WORK TASK | In the entries below, find the line with "Task: Click the" and transcribe it and every line after it exactly, through the last line, without pictures.

RECORDS FOR THIS EXERCISE |
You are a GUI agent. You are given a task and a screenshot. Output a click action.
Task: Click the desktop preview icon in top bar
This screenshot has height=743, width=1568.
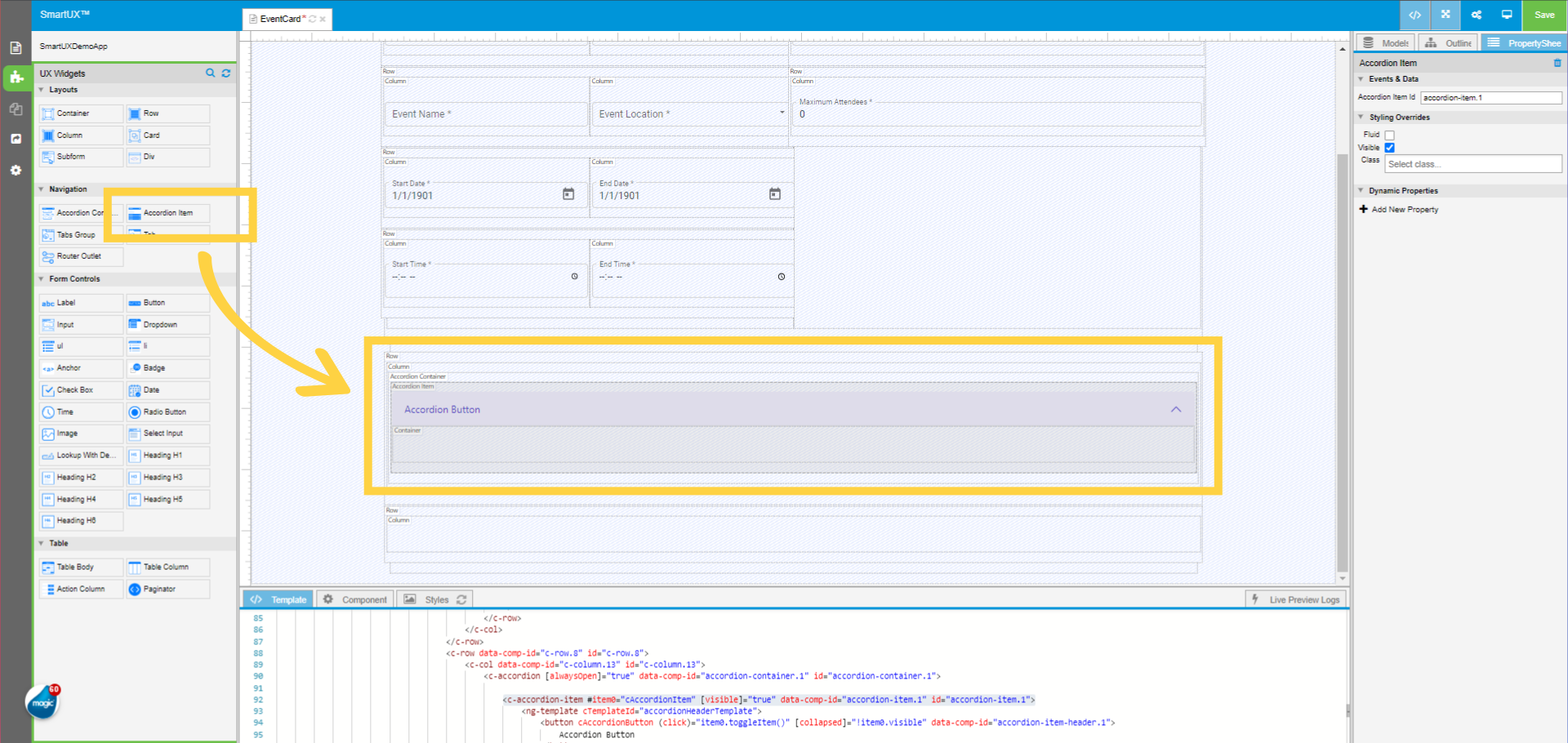pyautogui.click(x=1507, y=15)

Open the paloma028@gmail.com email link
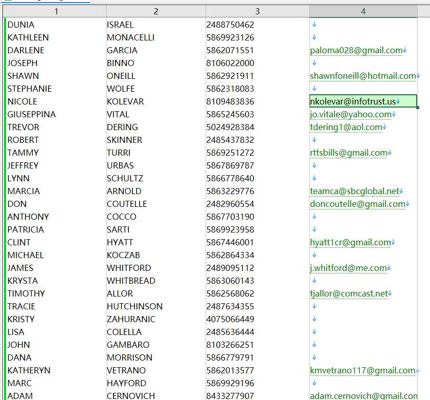coord(356,50)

SOLUTION TO THE EXERCISE |
Task: Click the desktop preview icon in top bar
This screenshot has height=743, width=1568.
pyautogui.click(x=1507, y=15)

Open the paloma028@gmail.com email link
coord(356,50)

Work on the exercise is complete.